• Dataset entries:
= Beginning of Section =

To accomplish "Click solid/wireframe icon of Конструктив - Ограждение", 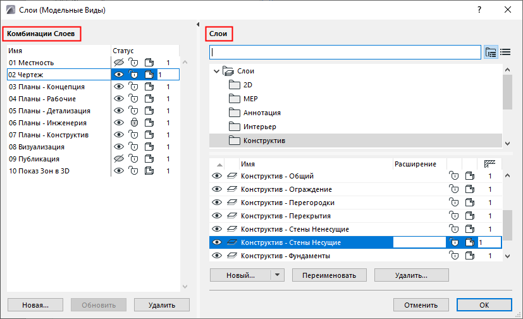I will click(x=468, y=190).
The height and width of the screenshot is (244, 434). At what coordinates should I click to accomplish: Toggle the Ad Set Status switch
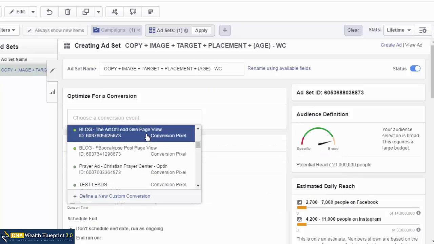(x=415, y=68)
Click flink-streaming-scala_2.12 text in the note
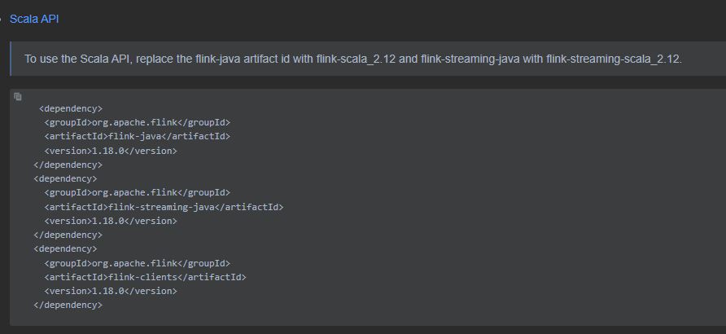This screenshot has width=726, height=334. (x=614, y=59)
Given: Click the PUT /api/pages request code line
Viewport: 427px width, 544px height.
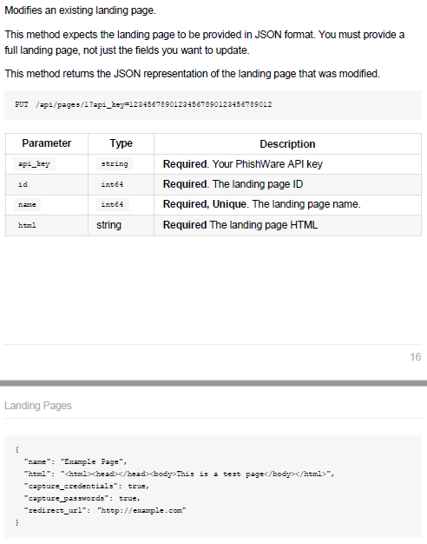Looking at the screenshot, I should pos(143,104).
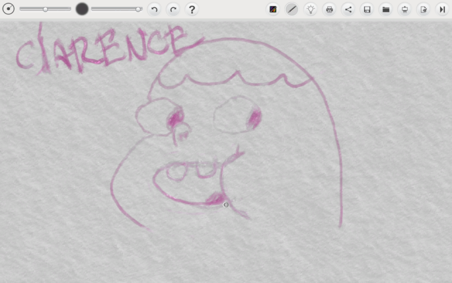
Task: Open help with the question mark icon
Action: pos(192,9)
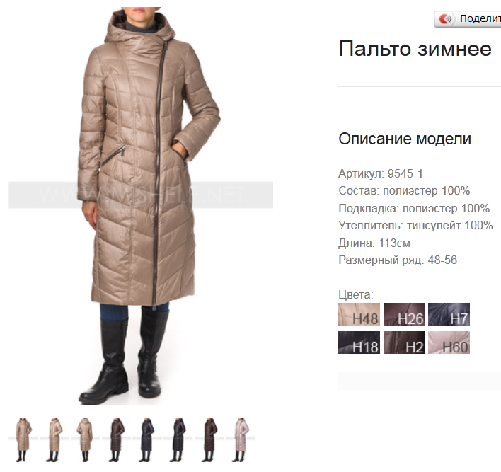Click the Описание модели section heading
501x472 pixels.
coord(405,139)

= End of Section =

None of the pictures belong in the result. Print exactly the lines from the one containing "Click flink-streaming-scala_2.12 text" through the final line of the entries.

Click flink-streaming-scala_2.12 text in the note
This screenshot has width=726, height=334. (x=614, y=59)
Given: Click the PUT /api/pages request code line
Viewport: 427px width, 544px height.
Looking at the screenshot, I should pos(143,104).
Task: Open help with the question mark icon
Action: pos(192,9)
Click the Описание модели section heading
501x472 pixels.
coord(405,139)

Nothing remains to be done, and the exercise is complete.